宋代紙幣的發明,一方面也可彌補白銀與銅錢的外流。
說起宋代經濟,絕對離不開四通八達的海外貿易。
▲南宋會子
4
海上貿易之都
宋遼澶淵之盟後,雙方在邊境的雄州、霸州、廣信軍等地形成對峙,同時設置榷場,進行貿易。
遼對宋出口牛、馬、羊和皮毛,換取北宋的茶葉、瓷器、香藥等。
有一段時期,北宋每年從榷場中獲利超過40萬緡,用來支付繳納遼朝的歲幣綽綽有餘。
有宋一代,宋遼夏金,還有吐蕃、大理等,形成一個脈絡貫通的經濟圈,蔚為整體,絕難分離。
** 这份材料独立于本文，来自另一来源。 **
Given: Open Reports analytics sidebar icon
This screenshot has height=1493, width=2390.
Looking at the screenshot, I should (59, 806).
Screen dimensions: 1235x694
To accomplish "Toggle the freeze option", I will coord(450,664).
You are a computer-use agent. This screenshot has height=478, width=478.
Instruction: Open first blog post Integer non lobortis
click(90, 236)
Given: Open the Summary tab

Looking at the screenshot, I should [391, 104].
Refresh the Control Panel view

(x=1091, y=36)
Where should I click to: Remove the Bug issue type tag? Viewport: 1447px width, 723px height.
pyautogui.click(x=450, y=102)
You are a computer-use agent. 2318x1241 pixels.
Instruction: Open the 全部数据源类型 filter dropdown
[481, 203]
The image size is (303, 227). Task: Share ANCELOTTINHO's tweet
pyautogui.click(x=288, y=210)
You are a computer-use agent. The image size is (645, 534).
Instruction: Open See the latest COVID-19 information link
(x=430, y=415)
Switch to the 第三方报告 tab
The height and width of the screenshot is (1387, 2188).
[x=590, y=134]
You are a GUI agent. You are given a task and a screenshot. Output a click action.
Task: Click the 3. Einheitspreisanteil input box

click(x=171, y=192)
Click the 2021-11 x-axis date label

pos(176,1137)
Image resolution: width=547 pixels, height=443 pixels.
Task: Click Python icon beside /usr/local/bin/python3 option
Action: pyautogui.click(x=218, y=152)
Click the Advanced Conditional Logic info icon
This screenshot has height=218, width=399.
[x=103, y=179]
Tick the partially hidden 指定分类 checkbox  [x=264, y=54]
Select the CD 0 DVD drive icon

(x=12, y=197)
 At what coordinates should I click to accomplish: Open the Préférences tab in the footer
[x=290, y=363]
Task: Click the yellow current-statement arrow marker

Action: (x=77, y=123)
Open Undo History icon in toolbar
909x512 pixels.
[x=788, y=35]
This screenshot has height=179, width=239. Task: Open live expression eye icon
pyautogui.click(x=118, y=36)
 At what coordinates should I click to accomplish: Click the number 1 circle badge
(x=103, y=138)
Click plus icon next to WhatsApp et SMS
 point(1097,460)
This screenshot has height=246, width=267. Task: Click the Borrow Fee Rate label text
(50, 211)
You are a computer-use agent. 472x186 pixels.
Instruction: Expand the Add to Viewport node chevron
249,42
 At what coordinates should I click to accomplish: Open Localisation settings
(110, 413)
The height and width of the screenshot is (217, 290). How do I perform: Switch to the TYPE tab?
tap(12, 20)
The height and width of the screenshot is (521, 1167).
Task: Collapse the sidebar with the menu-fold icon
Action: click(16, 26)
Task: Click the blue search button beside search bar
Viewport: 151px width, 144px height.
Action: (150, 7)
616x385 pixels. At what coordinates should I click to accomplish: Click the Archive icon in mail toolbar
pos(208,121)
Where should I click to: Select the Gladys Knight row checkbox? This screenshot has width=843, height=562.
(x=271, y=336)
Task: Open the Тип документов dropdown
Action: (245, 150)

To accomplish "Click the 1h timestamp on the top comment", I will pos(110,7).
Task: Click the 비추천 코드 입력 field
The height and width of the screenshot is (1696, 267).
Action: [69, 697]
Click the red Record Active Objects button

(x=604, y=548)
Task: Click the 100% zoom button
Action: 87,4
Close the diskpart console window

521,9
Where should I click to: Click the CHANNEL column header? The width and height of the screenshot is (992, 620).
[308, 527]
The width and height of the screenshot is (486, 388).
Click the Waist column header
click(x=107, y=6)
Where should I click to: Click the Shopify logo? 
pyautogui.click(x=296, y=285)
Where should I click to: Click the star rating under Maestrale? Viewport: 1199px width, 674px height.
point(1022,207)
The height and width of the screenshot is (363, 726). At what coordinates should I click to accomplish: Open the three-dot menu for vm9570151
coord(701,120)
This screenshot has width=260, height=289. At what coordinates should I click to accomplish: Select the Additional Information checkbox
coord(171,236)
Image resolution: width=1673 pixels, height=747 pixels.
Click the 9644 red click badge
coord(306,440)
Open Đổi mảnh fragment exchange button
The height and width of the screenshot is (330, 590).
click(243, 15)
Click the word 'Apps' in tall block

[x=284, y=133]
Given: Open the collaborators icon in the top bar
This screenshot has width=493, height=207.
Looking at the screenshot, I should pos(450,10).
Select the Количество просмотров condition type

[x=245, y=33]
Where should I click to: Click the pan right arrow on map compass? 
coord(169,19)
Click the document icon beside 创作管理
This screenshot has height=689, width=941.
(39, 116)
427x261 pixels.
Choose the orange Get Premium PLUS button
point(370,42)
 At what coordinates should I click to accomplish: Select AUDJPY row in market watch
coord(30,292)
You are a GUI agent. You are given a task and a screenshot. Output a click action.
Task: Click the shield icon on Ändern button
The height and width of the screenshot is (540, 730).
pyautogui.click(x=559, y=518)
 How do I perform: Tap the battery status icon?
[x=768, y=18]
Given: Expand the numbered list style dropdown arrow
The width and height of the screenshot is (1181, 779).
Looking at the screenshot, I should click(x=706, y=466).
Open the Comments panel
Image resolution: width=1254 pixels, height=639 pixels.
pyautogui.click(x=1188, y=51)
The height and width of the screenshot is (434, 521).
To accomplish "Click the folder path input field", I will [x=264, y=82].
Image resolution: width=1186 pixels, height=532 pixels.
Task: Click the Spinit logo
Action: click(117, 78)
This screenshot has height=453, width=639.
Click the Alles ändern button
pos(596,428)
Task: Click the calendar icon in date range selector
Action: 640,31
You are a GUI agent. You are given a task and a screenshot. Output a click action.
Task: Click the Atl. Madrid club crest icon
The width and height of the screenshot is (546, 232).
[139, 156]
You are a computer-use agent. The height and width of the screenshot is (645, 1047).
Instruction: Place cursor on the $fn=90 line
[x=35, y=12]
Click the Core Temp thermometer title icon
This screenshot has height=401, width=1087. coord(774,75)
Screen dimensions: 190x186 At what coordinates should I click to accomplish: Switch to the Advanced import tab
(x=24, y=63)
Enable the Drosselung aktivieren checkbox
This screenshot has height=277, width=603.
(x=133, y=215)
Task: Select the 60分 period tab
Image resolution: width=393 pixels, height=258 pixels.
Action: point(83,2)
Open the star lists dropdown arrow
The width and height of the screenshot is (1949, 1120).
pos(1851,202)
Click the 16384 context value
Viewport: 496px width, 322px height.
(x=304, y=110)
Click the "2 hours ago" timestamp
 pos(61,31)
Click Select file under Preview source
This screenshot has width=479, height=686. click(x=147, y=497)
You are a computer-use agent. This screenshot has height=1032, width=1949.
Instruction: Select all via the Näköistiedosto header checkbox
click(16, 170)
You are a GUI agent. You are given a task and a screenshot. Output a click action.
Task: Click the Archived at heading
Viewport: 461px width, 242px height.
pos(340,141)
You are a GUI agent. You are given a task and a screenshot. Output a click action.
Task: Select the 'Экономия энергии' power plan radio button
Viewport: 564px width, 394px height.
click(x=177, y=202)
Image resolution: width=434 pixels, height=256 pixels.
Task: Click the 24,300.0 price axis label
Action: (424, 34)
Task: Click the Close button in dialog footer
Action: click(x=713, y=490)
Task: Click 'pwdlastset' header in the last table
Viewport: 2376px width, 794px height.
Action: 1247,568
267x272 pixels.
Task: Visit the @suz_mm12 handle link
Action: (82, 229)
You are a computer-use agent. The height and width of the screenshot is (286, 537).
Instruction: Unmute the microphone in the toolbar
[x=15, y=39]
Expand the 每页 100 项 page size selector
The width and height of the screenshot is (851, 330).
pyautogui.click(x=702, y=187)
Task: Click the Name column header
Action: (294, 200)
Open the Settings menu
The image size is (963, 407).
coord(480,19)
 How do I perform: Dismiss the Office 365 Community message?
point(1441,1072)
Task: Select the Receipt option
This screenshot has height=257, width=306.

有考古現象可以證明,兩宋鑄造的大量銅錢,在當時也是遼夏金各區域的通用貨幣。
宋人的商業視野遠遠不止陸上貿易,還有廣闊的海洋。
北宋初年,不太會打仗的宋太宗,派遣內侍八人下海,攜帶敕書、金帛,分四路往南海各國,招攬蕃商,對來華進行大宗貿易的外商予以獎賞。
到了南宋初年,宋高宗抗金也不太行,卻重視海外貿易。
他說:『市舶之利最厚,若措置合宜,所得動以百萬計,其不勝取之於民?
朕所以留意於此,庶幾可以少寬民力爾』意思是,通過海上貿易賺錢,比向農民伸手收稅強得多,還可以讓老百姓更加富裕。
這麼肥的油水,當然要撈。
▲《清明上河圖》中,正在忙碌的船工。
宋代造船業發達,南方商人競相造船,訓練水手,已經能造載重500噸以上的大船。
宋朝重視海上貿易,與宋通商的國家有南太平洋、中東、非洲、歐洲的50多國。
從東到西,有東南亞諸國,過馬六甲,到印度洋,是阿拉伯半島上的國家。
除此之外,還有非洲東岸諸國,再加上東方的老鄰居高麗和日本等。
朝廷於泉州、廣州、杭州、明州《今寧波》等港口城市設立市舶司,優待外國商人,在專門的僑民區《蕃坊》提供住房和飲食,其中一些蕃商子弟還可為官。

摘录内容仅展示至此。